Washington, D.C.— Estados Unidos designó oficialmente este lunes 24 de noviembre de 2025 al “Cartel de los Soles” como Organización Terrorista Extranjera (FTO), una decisión que intensifica la presión sobre Nicolás Maduro y amplía significativamente el margen de acción legal y diplomática de Washington en contra del régimen venezolano.
La designación fue publicada en el Federal Register (Volumen 90, N.º 224, Aviso Público 12869), con el aval del Departamento de Estado, en coordinación con la Fiscalía General y la Secretaría del Tesoro, tal como lo había anunciado previamente el secretario de Estado, Marco Rubio.

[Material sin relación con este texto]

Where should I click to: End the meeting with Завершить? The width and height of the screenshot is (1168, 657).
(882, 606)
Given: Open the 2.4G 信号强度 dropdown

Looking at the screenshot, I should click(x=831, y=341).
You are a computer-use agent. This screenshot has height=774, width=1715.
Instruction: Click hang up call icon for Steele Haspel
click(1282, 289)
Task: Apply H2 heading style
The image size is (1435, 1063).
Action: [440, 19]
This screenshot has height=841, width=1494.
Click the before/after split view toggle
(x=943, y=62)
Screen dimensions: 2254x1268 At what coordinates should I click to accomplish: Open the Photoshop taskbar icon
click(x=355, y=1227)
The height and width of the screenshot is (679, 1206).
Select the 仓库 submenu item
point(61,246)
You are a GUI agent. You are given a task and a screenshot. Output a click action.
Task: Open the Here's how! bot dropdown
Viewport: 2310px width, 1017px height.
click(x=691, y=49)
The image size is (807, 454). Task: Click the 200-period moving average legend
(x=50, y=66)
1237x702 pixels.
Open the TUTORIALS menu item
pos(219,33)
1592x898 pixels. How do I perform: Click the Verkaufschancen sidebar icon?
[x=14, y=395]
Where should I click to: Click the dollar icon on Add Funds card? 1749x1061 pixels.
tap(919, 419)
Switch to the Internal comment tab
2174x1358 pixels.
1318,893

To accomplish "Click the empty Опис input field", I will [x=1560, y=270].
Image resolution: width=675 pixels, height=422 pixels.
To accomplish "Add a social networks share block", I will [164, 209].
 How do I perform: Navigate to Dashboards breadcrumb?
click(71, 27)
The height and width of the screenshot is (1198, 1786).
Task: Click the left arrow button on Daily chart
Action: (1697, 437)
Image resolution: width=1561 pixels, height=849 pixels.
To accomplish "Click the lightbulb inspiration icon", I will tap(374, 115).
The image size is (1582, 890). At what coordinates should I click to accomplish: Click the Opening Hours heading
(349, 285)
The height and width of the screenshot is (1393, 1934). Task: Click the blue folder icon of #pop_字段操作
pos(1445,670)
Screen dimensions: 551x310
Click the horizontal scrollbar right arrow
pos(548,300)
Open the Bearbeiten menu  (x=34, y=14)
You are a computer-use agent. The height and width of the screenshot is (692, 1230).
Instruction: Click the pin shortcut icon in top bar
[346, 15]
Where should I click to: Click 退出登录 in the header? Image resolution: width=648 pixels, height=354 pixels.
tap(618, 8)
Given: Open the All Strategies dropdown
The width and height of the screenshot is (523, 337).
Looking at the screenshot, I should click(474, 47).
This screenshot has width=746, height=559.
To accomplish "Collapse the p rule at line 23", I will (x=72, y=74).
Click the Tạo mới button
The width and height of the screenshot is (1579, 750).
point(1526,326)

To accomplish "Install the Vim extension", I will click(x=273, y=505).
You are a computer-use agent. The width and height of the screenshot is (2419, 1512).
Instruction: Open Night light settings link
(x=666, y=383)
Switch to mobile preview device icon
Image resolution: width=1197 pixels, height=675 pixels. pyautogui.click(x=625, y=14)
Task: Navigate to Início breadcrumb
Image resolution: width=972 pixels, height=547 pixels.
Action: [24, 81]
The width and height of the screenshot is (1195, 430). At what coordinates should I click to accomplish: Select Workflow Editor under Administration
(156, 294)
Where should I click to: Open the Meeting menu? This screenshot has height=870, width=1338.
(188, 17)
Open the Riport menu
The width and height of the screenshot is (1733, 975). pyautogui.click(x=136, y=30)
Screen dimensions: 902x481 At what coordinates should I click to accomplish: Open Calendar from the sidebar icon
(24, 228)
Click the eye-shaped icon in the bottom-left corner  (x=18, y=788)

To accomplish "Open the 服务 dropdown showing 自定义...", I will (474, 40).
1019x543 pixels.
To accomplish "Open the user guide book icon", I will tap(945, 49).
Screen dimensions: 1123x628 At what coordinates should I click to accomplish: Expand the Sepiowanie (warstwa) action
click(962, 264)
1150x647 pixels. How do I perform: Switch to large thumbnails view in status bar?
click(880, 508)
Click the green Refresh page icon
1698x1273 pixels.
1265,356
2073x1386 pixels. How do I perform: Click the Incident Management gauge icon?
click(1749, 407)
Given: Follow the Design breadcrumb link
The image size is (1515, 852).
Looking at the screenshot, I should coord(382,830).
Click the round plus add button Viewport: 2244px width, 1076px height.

Según la Embajada de EE. UU. en Venezuela, el “Cartel de los Soles” es un grupo narcoterrorista liderado por el propio Maduro y otros altos funcionarios de su gobierno, a quienes Washington considera ilegítimos.
La acusación señala que estos líderes han corrompido al ejército, los servicios de inteligencia, y los poderes legislativo y judicial para operar una red criminal que incluye tráfico de drogas, minería ilegal y contrabando de gasolina.
“Son responsables de la violencia terrorista en todo nuestro hemisferio”, declaró Rubio al hacer el anuncio, reiterando que la designación no solo tiene un valor simbólico, sino consecuencias legales concretas: a partir de ahora, cualquier persona en territorio estadounidense que brinde apoyo material al “Cartel de los Soles” comete un delito federal.
La medida se enmarca en una estrategia de presión acumulada que incluye el embargo petrolero desde 2019 y la recompensa de 50 millones de dólares por información que conduzca a la captura de Maduro, anunciada durante la administración Trump y mantenida por el gobierno actual.
Aunque tanto Maduro como el presidente de Colombia niegan la existencia formal del “Cartel de los Soles”, organismos como InSight Crime reconocen que la denominación refiere a una red difusa de células criminales dentro de las fuerzas armadas y estructuras del Estado venezolano, sin una jerarquía fija, pero con capacidad para operar a gran escala.
Analistas advierten que la designación podría asfixiar aún más la economía venezolana, ya que empresas internacionales podrían evitar cualquier operación con Venezuela para no arriesgarse a sanciones secundarias de EE. UU.
Con esta acción, Washington envía un mensaje claro: no solo considera a Maduro un dictador autoritario, sino también un líder de una organización terrorista, lo que refuerza la posibilidad de acciones judiciales, bloqueos financieros y aislamiento diplomático en los meses venideros.